Working on Failory has put me in front of dozens of stories of failed startups that, had they not raised VC money, would have stayed in business, operating in a leaner and profitable way.
Many founders have come to realize that a steady reliance on venture capital is unhealthy, if not risky, for their startups.
And in the words of Terrence Rohan, an SF-based investor, these founders are choosing to raise less and build more.
There’s a clear trend in the venture industry: VCs are offering startups more money.
The chart above shows that startups today have 5x more VC capital than their counterparts in 2013.
Every single type of round has also increased in size. While an average Seed round in 2014 was $800k, nowadays, it’s $3.7M.
The reason for this? VCs increasing their fund sizes.
Terrence argues that VC funds tend to grow over time because GPs get paid more management fees, which are irrespective of performance and only based on fund size.
The thing is that there’s no clear reason why startups would need more money.
A startup’s main cost is salaries. These have increased over the years, but definitely not by 5x.
And there’s no evidence that more money makes a startup perform better.
The alternative to going the VC path is not necessarily bootstrapping but raising smaller, disciplined amounts of capital or delaying raises if the company is profitable and growing.
This way, without sacrificing the growth and value brought by VC funds, your startup will have:
The “raise less, build more” approach empowers founders to be builders again.
This week, the email marketing automation platform Klaviyo released its S-1 filing, a document presented before a company goes public showing the complete picture of the business.
Klaviyo is an excellent case of the “raise less, build more” framework shared above. Even though they have raised ~$455M, they have only burned ~$15M of that.

[Records of locating words and elements]
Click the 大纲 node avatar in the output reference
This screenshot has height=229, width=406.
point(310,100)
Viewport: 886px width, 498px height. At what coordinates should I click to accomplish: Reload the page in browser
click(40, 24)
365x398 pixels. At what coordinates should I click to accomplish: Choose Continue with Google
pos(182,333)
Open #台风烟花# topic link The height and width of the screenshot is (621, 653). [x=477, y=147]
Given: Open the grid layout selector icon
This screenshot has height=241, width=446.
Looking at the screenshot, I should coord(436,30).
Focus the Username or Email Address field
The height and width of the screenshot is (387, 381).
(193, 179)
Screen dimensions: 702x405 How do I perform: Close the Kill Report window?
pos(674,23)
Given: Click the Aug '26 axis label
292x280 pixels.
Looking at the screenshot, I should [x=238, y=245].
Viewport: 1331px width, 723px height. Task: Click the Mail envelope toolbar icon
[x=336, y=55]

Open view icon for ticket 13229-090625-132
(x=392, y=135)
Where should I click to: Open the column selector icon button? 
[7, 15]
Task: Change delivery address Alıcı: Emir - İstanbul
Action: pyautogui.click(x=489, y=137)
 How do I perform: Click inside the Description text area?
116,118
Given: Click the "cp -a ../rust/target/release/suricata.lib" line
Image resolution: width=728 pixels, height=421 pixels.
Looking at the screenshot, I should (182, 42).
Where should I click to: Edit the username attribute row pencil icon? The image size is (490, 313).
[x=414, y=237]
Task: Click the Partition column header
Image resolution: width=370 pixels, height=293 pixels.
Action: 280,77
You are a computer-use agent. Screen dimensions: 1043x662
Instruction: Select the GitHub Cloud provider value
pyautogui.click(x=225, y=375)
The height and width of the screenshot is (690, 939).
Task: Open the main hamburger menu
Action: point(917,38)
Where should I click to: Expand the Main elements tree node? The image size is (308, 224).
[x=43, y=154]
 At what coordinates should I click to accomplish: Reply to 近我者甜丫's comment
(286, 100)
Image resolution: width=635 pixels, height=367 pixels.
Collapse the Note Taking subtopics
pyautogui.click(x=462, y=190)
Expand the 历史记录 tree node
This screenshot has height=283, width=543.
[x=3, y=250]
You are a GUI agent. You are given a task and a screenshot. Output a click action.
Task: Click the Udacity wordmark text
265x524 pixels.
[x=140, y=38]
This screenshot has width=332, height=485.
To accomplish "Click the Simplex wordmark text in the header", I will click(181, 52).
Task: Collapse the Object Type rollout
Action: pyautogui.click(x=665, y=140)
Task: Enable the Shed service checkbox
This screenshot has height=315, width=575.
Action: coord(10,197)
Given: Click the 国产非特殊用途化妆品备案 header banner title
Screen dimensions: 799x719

## [Exercise tasks]
1 – Write out the passage of the startup funding text from "Klaviyo is an" to "burned ~$15M of that.".
2 – Translate this sentence from the startup funding text into Spanish: "And there’s no evidence that more money makes a startup perform better."
Nothing in the listing is needed here.

## [Full solutions]
1 –
Klaviyo is an excellent case of the “raise less, build more” framework shared above. Even though they have raised ~$455M, they have only burned ~$15M of that.

2 – Y no hay pruebas de que más dinero haga que una startup tenga un mejor desempeño.